Next week: The Mortal Immortal by – you guessed it – Mary Shelley!

Post Comment 4 comments on “Episode 350 – Frankenstein – Part 5

  • Andy on

    Great interview guys, keep up the good work! =)

    When you asked about previous works of fiction featuring the creation of artificial life I thought of E. T. A. Hoffmann’s novella “The Sandman”, first published in 1816, two years before the first publication of “Frankenstein”. In “The Sandman” the protagonist falls in love with a woman who turns out to be an automaton created by an Italian scientist who presented her as his daughter.
    I don’t think that Shelley was actually reading any German novellas but it shows that ideas like that were definitely part of this era’s mindset.

    Best regards,
    I love your podcast! =)

  • Larissa on

    Great interview! I love that you are continuing with Mary Shelley’s writings!

    I would assert that the interview with Les Klinger stopped just short of one big thing: Mr. Klinger spoke of Mary’s father – and did not even mention her mother. Mary Wollestonecraft is a pioneer in both rationalist and feminist philosophy, and a highly accomplished writer in her own right.

    She had a highly storied life, which would make for a rip-roaring tale all on its own!

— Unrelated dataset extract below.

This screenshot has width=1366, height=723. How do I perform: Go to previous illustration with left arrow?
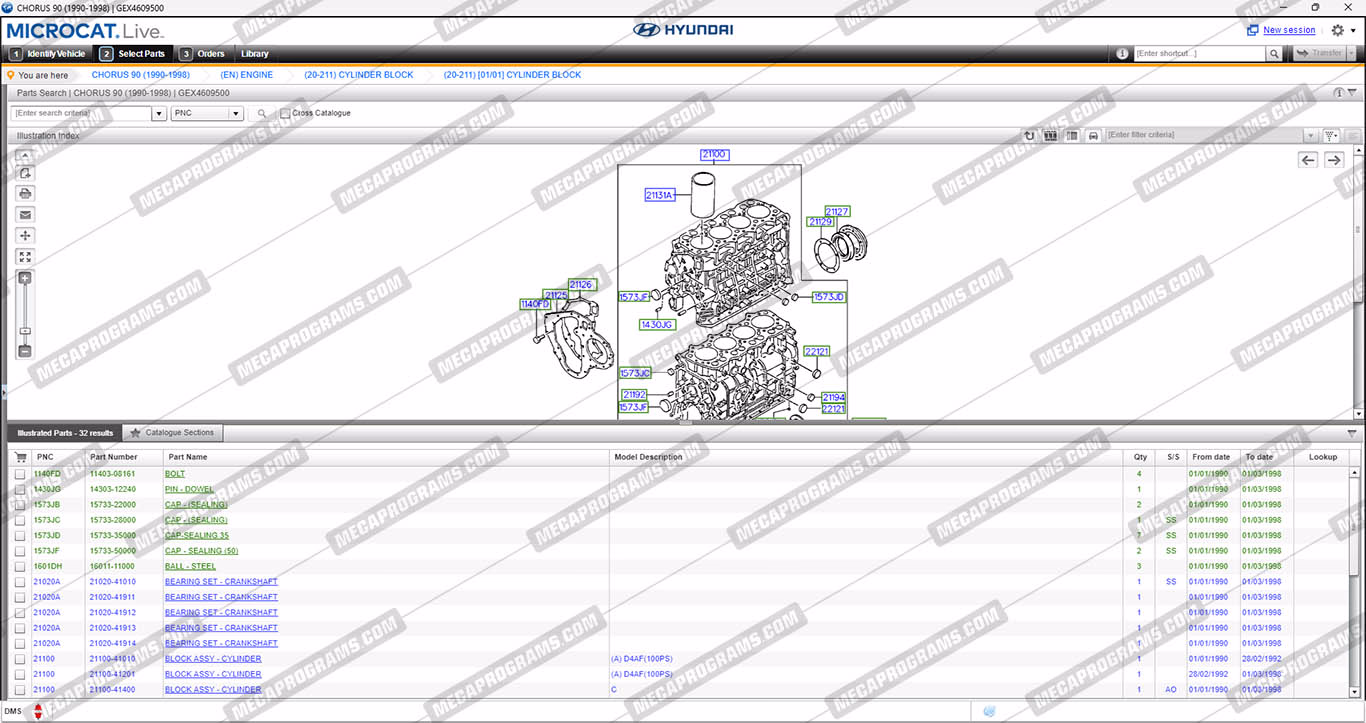(x=1308, y=160)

    The lightest touch of research brings the first paragraph of her biography from Wikipedia: “Mary Wollstonecraft (/?w?lst?n.kr??ft/; 27 April 1759 – 10 September 1797) was an English writer, philosopher, and advocate of women’s rights. During her brief career, she wrote novels, treatises, a travel narrative, a history of the French Revolution, a conduct book, and a children’s book. Wollstonecraft is best known for A Vindication of the Rights of Woman (1792), in which she argues that women are not naturally inferior to men, but appear to be only because they lack education. She suggests that both men and women should be treated as rational beings and imagines a social order founded on reason.”

    While, tragically, Mary Wollestonecraft was brought low by the oldest and cruelest of the realities of female biology – death from childbirth, her influence lives on, not least in the continuing philosophical questions raised by her daughter’s most famous work.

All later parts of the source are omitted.